The great pigs-on-pasture experiment

Pigs were the first farm animal species we tried raising. We had pigs around 1995 when the price of hogs was up. Then the price of grain went up and the price of pigs went down. I’m sure you get the picture.

Since then we have discussed it many times. Partly because we have never enjoyed pork the same since, but mainly because I firmly believe their real worth on the farm lays not so much in meat production but in their ability to work up old fields.

Our youngest son usually raises pastured poultry but this year decided to try his hand at raising a few weanlings. The idea was to keep one for us and market the rest for freezer pork. Our local provincially inspected plant is equipped to process pigs.

The first stage of the project was to access weanlings. There aren’t many small hog farmers anymore but we were successful. They arrived on the farm the end of April at about 50 pounds. We kept them in our empty henhouse for the first month. We lined it with puck board so the pigs couldn’t chew through the walls. From our earlier experience we knew they greatly enjoyed chewing wood. To minimize boredom we also gave them a basketball. That also minimized destruction. By the time they had discovered how to get their noses into the cracks in the floor their outdoor pen was ready and the weather was warm enough for them to be outside.

We decided to feed the pigs differently than we had in the past. Years ago we had them in a stationary pen and fed them chop. This time they were going to be in a portable pen (pig tractor) enabling them to dig and eat fresh greens. In the warm months we have an abundance of whey, buttermilk and skim milk, which is a favourite food of pigs. My son made porridge out of pea screenings, kitchen and garden scraps along with a vitamin/mineral supplement from the feed store. During canning season the pigs quite willingly ate all our scraps.
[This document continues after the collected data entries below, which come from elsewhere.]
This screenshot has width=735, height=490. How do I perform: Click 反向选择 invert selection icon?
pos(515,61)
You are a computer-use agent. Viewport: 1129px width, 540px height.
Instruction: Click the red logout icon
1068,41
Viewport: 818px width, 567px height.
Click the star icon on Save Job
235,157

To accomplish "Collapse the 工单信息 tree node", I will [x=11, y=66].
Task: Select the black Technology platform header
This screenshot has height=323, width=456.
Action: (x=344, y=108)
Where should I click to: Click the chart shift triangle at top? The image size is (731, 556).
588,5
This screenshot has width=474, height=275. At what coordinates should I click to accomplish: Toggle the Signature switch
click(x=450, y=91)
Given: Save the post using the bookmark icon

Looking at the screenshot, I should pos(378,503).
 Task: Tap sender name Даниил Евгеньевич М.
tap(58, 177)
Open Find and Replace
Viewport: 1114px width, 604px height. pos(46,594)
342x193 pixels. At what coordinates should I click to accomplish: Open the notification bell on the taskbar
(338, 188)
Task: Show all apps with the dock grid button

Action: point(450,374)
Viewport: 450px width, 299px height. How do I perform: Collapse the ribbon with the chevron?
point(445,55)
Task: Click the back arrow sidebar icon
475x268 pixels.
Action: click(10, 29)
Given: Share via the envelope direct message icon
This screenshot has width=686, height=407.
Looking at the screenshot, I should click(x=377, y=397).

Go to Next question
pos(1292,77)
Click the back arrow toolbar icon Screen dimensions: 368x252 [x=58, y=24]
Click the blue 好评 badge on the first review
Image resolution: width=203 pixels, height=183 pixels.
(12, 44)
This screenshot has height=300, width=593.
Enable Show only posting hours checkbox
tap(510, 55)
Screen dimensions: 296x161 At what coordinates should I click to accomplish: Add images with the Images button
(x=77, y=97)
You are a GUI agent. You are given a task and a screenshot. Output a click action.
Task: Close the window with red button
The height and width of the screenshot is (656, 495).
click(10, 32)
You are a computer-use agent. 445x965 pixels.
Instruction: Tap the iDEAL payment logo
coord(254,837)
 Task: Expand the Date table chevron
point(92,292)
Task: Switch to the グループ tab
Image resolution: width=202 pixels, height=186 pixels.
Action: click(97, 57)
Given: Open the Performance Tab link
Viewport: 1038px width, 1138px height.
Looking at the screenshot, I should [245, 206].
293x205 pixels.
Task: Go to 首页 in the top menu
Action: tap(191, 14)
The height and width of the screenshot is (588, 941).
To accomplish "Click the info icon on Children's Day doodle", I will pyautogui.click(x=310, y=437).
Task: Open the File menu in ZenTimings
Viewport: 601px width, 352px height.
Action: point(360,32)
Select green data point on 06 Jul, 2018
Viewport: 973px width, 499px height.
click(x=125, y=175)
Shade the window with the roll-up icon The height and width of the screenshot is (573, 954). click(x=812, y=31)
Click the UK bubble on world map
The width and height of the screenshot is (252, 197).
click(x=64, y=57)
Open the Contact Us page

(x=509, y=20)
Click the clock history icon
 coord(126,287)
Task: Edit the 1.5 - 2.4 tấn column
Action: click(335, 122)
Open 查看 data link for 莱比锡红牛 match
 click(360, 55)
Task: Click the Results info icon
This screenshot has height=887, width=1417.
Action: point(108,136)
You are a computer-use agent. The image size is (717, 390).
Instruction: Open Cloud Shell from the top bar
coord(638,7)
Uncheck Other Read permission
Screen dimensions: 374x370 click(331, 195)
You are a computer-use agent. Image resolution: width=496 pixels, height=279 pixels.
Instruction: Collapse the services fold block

We were rewarded for making them happy with amazing digging machines.

Porcine pasture renewal

We chose our goat and sheep pasture for our hog-rearing experiment. It was originally seeded in the 1960s so when just about nothing grew this year we really weren’t surprised. This ground was rootbound and compacted.

The first few weeks the pigs had to be on the same piece of ground for more than one day. Their pen was 10×20 feet and was built on old hydro poles for runners. Information from Manitoba Agriculture advised it would take seven pigs per acre to overturn all of the pasture in a season but our portable pen was only big enough for four animals.

An acre is 43,560 square feet. The pen is 200 square feet. So, we calculated we would have to move the pen 218 times to turn over an acre. What we didn’t expect was that four pigs once they hit about 100 pounds would need to be moved more than once a day. This was a wonderful surprise because that meant we might actually succeed in turning over an acre between May 1 and first snow. The other thing we found is that pigs are more than happy to dig out large rocks.

To entice them to dig out the boulders my son would pour extra water around it to get the ground soft. Then he would let the pigs go to work. Within about 24 hours they would have the rock loosened enough that he could easily pop them out with the loader and tractor.

The design of the “pig tractor” needs to be tweaked a bit for next year to enable better turning. Another point we missed was that we started at the near end of the pasture instead of the furthest point. So, the animals might not want to pass over the newly seeded area to get to the rest of the pasture next spring. Next year we will start at the far end where we winter feed cows and let the pigs turn over all that ground for us. Not only are they extremely good at it they seem to enjoy it. When they hear my son coming with their slop they make the happiest pig noises we have ever heard.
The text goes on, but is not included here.